The only true test is: Go to America or Britain and try to talk to “normal people” — a cashier at a supermarket, a bus driver, etc. If they can understand you, then you can say that you can communicate in English. Unfortunately, many learners ignore pronunciation. They can communicate in class, so they think that they are good enough. After a few years they go to England or the USA and… nobody understands what they are saying. Remember my friend who went on holiday to America and couldn’t communicate? He was the best student in his English class.
If you can communicate in English with people from other countries, congratulations! It’s a big achievement. Now you should ask yourself two questions: Is my English easy to understand? Is my English pleasant to listen to? Some people communicate successfully in English, but have a strong foreign accent. Although you can understand what they are saying, it is not easy. You have to listen to them really carefully, which takes effort. If you speak English with a strong foreign accent, you are making things difficult for people who listen to you. If understanding your English takes effort or your accent is unpleasant, people will avoid talking to you if they have the choice. On the other hand, if you have a clear, pleasant accent, people will simply enjoy talking to you. They will want to spend time with you.
Here are some tips to help you improve your English pronunciation
First of all, don’t worry about not having a native English accent. It’s important to be able to speak clearly, so that people can understand you.
There are many things that you can do to improve your pronunciation and your speaking skills.
1. Listen to spoken English as often as possible.
Listen to how speakers pronounce various words and phrases and “model” your pronunciation on what you hear.
2. Learn the phonetic alphabet.
Use the phonetic alphabet page (in most good dictionaries) as a guide to pronouncing new words.
3. Don’t forget to learn the word stress of a new word.
Every English word has its own stress, or intonation. Word stress is important. In fact, it is more likely that someone misunderstands you because of wrong word stress than because of the wrong pronunciation of a sound.
4. Work out which sounds cause you most problems in English.
Depending on what your first language is, you may have problems with certain sounds. For example, French speakers have difficulties with “th”; speakers of Mandarin have difficulties with “r” and “l”, and Spanish speakers have difficulties with “c” and “th”.
5. Be aware of intonation and sentence stress.
Not all words in a sentence have equal stress, and generally only the “information” words (nouns and verbs) are stressed.
‘Where’s the ‘red and ‘blue ‘jumper I ‘gave you ‘yesterday?

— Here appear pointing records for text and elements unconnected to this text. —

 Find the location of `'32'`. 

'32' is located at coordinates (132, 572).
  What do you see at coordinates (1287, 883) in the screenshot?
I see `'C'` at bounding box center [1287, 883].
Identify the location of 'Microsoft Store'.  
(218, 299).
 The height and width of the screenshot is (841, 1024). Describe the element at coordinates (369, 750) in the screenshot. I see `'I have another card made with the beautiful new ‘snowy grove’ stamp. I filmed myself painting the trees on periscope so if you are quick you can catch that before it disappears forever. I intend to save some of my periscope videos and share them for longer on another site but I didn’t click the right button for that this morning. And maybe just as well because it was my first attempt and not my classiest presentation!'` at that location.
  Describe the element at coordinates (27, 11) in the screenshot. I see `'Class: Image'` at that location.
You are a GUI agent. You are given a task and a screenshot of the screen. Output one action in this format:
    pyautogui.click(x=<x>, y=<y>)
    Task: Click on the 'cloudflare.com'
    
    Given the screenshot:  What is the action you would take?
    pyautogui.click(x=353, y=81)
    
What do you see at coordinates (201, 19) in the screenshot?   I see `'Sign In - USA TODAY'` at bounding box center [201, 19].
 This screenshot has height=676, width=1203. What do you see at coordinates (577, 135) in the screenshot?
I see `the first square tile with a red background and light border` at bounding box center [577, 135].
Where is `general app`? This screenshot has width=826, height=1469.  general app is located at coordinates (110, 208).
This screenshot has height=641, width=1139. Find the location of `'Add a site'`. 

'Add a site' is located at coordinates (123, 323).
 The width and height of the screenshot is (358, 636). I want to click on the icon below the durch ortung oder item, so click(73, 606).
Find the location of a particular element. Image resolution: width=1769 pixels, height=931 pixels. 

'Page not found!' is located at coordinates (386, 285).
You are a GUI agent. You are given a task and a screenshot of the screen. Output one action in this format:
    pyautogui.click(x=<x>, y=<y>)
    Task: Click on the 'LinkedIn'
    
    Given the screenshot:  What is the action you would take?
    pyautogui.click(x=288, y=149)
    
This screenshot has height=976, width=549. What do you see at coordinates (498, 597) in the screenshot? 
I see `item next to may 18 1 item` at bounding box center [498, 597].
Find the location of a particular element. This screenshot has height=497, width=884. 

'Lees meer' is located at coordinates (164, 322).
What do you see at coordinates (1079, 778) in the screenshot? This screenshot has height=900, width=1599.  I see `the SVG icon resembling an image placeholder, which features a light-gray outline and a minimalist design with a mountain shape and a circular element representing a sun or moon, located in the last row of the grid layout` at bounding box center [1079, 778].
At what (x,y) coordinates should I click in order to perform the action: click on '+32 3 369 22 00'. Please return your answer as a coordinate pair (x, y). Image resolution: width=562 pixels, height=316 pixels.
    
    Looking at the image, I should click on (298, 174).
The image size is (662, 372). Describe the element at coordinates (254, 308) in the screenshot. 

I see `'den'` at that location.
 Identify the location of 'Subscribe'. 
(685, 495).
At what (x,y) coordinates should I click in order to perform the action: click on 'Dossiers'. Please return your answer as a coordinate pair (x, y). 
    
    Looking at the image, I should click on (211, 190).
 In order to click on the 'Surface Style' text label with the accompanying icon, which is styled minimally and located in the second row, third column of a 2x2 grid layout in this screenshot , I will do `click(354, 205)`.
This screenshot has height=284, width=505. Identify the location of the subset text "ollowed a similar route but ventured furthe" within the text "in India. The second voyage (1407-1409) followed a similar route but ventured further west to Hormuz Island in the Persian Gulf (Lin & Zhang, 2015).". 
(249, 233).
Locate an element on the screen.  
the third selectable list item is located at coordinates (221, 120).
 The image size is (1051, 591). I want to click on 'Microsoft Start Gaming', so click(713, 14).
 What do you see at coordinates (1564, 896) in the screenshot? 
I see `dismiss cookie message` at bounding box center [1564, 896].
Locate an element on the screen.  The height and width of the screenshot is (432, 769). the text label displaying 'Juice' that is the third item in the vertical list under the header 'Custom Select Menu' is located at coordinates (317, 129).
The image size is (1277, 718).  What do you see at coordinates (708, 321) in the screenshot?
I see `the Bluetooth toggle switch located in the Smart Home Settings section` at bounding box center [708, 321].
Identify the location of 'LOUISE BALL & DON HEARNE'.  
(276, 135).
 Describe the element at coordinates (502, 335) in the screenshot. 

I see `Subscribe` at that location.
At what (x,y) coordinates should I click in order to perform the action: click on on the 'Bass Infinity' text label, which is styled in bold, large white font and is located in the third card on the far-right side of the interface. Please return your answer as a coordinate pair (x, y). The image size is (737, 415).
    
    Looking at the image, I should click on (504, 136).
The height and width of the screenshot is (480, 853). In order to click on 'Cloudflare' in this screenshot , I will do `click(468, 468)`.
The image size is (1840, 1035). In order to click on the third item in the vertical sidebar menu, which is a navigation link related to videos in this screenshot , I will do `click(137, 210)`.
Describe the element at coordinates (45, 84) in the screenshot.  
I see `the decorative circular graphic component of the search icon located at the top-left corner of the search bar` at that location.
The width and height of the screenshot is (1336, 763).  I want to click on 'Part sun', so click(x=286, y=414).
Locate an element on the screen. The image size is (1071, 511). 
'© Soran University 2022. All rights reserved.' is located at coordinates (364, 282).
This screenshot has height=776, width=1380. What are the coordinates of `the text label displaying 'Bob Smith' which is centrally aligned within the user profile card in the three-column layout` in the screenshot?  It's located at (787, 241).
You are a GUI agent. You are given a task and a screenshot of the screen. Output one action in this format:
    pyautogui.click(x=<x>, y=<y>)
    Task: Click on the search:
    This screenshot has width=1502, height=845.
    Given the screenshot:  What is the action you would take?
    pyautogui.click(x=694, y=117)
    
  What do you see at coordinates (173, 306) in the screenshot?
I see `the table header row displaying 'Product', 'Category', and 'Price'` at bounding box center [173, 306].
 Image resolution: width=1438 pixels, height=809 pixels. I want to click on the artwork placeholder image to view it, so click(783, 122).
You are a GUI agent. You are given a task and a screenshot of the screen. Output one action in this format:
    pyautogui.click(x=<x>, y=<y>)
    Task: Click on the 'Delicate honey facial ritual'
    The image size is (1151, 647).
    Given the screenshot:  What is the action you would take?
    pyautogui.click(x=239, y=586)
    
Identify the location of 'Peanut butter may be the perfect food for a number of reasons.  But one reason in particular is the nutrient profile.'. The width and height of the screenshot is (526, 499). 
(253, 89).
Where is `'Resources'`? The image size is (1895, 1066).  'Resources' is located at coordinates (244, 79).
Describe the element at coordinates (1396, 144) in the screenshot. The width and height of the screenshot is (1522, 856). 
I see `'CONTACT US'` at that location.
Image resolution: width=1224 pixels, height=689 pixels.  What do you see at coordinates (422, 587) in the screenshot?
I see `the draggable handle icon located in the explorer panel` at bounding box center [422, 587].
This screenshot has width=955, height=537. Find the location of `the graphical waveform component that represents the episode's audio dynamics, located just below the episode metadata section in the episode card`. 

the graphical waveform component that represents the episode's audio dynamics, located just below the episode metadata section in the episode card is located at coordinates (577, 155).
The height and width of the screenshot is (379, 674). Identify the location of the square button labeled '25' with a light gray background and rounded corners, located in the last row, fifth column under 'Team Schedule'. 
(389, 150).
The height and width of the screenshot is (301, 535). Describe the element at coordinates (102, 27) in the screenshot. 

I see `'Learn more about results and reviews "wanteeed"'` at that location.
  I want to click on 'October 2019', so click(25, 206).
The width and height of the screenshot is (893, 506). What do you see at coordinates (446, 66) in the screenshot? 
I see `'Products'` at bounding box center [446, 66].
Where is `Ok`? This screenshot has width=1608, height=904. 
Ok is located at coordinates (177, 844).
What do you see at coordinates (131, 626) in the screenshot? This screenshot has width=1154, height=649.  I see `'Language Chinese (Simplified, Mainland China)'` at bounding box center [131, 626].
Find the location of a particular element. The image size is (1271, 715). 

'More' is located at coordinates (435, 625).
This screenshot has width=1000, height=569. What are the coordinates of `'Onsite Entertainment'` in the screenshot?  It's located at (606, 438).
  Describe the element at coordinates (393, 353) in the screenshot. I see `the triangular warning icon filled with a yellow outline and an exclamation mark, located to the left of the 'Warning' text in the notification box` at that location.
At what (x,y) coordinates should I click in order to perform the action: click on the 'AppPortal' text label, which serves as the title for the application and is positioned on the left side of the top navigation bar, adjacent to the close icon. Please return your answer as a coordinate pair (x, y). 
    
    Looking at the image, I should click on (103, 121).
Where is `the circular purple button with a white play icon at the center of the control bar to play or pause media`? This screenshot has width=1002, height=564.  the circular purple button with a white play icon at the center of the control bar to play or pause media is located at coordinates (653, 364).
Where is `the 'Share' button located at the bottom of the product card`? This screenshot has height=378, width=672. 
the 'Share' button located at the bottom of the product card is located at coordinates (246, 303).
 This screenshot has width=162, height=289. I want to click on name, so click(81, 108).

The unstressed words (such as “the”, “I”, “you” and “and”) don’t carry as much “weight” as the stressed words. They become much smaller in length, and are almost abbreviated. For example, “and” becomes “n”.
Sentence stress isn’t “fixed” like word stress. In fact, you can stress words that are normally unstressed in order to highlight different meanings.
There are a couple of easy to remember rules about intonation. Usually our voices go up at the end of the sentence to show a question, and down at the end to show a statement.
6. Learn to recognise spelling patterns.
For example, “-tion/-cian“ on the end of a word is pronounced “shn”, while “sion” can be pronounced “zhn”. There are often many ways to pronounce a particular spelling pattern, but it certainly helps to know what the variations are. For example, the pattern “-ough-“ can be pronounced “uff” as in “enough” and “tough”, or “or” as in “ought” and “bought” or “oh” as in “although” and “dough”.
7. Don’t rush.
If you speak too fast, the danger is that you could skip over some words, fail to pronounce them completely, or mix them up. If you speak too slowly, you might end up sounding unnatural. But it’s better to speak slowly and clearly than too quickly.